Creating link types between Pipeline Builder owned object types and object types not owned by Pipeline Builder

Bzisch · November 21, 2024, 2:16pm

Hi,

Is it possible to create link type between an object type owned by Pipeline Builder pipeline and an object type that a user has access to but is not owned by the same Pipeline Builder pipeline (e.g. created in another PB pipeline or through OMA)?

helenq · November 21, 2024, 2:25pm

You can create link types between objects owned by Pipeline and objects owned by OMA in the OMA app, but these links won’t visibly show in your Pipeline Builder graph.

Currently, links defined in Pipeline Builder can only use objects created within the same pipeline.

https://www.palantir.com/docs/foundry/pipeline-builder/outputs-add-ontology-output/#add-a-link-type-output

d550f1cdf33e13c57378 · November 21, 2024, 6:03pm

In our organization, we prefer using the pipeline builder over the code builder despite its limitations (e.g., lack of IDE tooling for refactoring, difficulty in copying and adapting code, and easier transform creation in code). The main reason is that it allows each developer to update data generation, exposure to object types, and linking of object types in one place. This integration of ontology with datasets in the pipeline builder is crucial for us.

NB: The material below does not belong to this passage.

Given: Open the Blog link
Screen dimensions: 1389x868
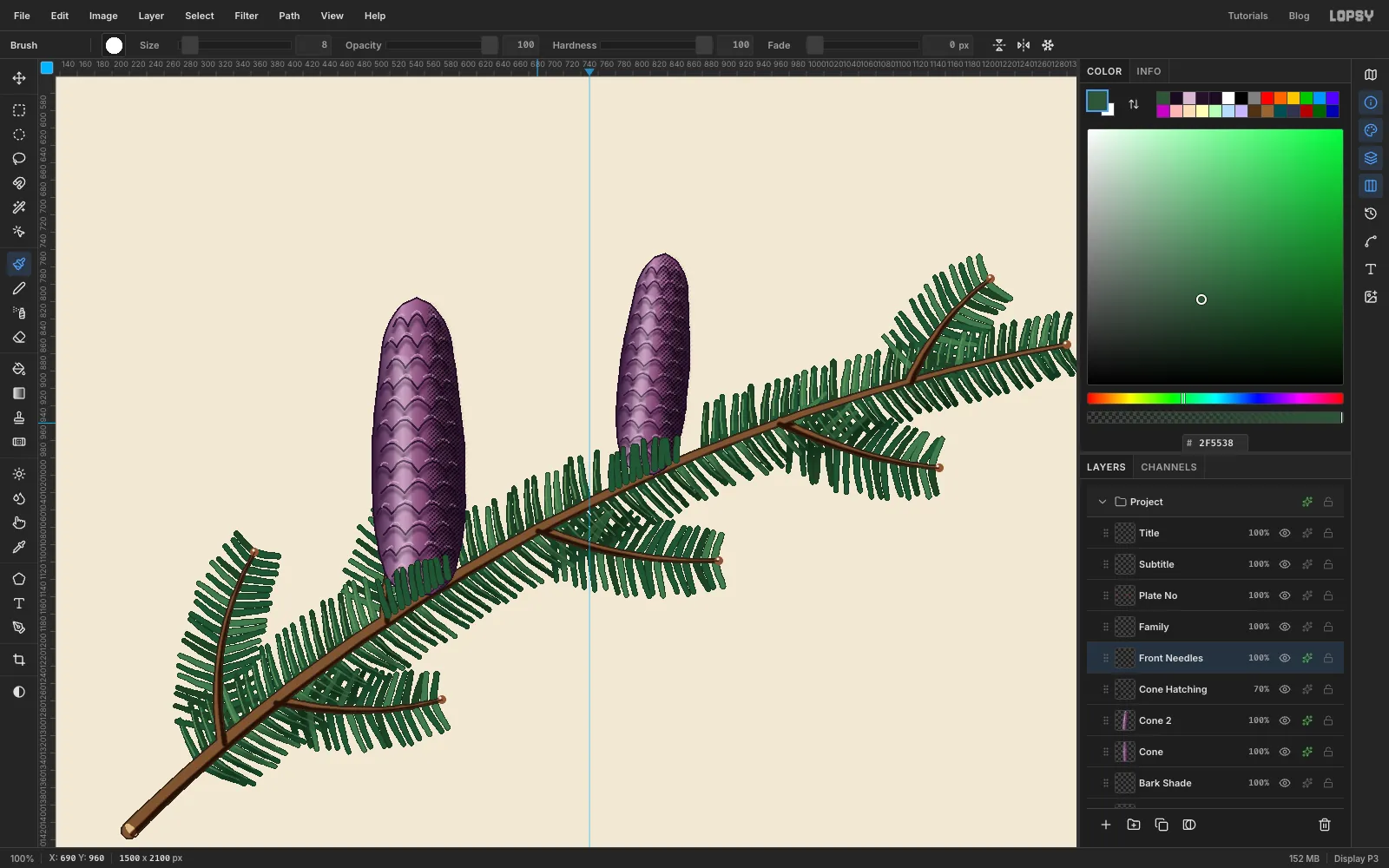Looking at the screenshot, I should tap(1299, 16).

However, as our pipelines grow, we need to split them into smaller parts. Due to the limitations addressed by this feature request, we cannot do this effectively. When we split pipelines, we need to reference objects created by another pipeline, but we can’t link them, making scaling difficult. This forces us to use the pipeline builder for datasets and manage ontology in the Ontology Manager, which:

Requires two steps for any object change instead of one.
Defeats the purpose of the UI-based pipeline builder for our team.

Without this feature, we might as well use code/Databricks pipelines for datasets and rely on CI/CD and testing, which is easier than using the UI pipeline builder. As Palantir moves towards the Ontology branching ecosystem, this limitation hinders that vision.

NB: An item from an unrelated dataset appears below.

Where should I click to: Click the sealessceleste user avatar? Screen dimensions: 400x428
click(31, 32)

Could you please confirm if this feature will be available? If not, what workaround can we use?

Joel · November 21, 2024, 8:21pm

@d550f1cdf33e13c57378,

Out of curiosity, why do you need to split your pipeline into multiple Pipeline Builder (PB) pipelines? One strategy that has helped me keep a PB pipeline clean and maintainable as it scales is to think of PB colors like Code Repo .py files with the following properties:

Colors can share inputs (hidden in screenshot below).
The outputs from one color can be imported as inputs to other colors (see “Dataset 1” below).
Intermediate transforms between colors are prohibited because DataFrames in a PySpark file are typically not accessible to other .py files.

Side note for Palantir: a redacted view option for sharing images like the one below would be nice.

Redacted example with four colors that are independent except for their inputs (i.e. like four .py files in a repo). As the legend shows, the shared inputs group is hidden.